Hyperacute rejection by anti-Gal IgG1, IgG2a, and IgG2b is dependent on complement and Fc-γ receptors

We have previously reported that anti-Gal-alpha 1,3Gal (Gal) IgG3 mAbs mediate a classical complement-dependent hyperacute rejection (HAR), while anti-Gal IgG1 mAbs mediate HAR that is dependent on complement, the Fc-gamma, receptors Fc gamma RII/III (CD32/CD16), and NK cells. IgG2a and IgG2b subclasses can activate complement and have Fc gamma R binding properties in vitro. Whether these IgG subclasses can mediate HAR in vivo and the mechanisms by which they would do so are not known. In this study, we isolated spontaneous IgG switch mutants from an anti-Gal IgG1 hybridoma.

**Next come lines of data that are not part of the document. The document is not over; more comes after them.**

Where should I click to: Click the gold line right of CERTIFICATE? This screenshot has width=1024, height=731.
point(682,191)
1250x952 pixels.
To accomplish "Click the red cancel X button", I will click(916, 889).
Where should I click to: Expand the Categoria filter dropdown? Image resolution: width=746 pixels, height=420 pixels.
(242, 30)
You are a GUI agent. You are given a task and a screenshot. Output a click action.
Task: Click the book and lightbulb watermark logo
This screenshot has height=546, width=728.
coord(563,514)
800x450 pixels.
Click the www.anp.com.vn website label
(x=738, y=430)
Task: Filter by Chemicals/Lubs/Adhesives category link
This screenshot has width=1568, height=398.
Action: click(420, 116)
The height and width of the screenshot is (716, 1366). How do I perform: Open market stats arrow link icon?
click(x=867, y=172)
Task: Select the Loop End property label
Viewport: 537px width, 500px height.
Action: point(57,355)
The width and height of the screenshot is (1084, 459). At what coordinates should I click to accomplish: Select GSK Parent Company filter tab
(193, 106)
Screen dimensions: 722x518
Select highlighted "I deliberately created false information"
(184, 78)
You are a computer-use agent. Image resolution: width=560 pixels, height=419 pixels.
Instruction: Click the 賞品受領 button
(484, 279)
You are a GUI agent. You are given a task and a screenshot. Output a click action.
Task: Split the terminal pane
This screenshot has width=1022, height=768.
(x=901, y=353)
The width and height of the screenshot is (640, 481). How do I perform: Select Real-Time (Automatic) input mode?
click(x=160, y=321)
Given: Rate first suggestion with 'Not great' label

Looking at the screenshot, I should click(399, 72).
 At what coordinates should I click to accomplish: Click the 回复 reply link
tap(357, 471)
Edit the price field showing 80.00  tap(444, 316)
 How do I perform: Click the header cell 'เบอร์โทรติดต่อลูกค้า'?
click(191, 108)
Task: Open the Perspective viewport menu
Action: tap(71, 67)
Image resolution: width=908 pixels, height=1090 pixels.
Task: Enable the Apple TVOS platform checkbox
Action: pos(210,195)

In vitro complement-mediated hemolytic assays with mouse complement indicate that both anti-Gal IgG2a and IgG2b mAbs were more potent compared with the parent anti-Gal IgG1. In vivo administration of anti-Gal IgG2a and IgG2b mAbs into Gal(-/-) mice induced HAR of rat cardiac xenografts. HAR induced by anti-Gal IgG2a and IgG2b was dependent on complement activation and the presence of NK cells. Using FcyRIII-deficient (Gal(-/-)CD16(-/-)) recipients, we observed that HAR mediated by different anti-Gal IgG subclasses was variably dependent on Fc gamma RIII, with IgG1 > IgG2b >> IgG2a = IgG3. Using Fc gamma RI-deficient (Gal(-/-)CD64(-/-)) recipients, we observed that HAR mediated by anti-Gal IgG1, IgG2a, and IgG2b, but not by anti-Gal IgG3, was dependent on Fc,gamma RI. Collectively, these studies demonstrate the necessity and sufficiency of complement in IgG3-mediated HAR and the necessity of both complement and Fc gamma R, especially Fc gamma RI, in IgG1-, IgG2a-, and IgG2b-mediated HAR.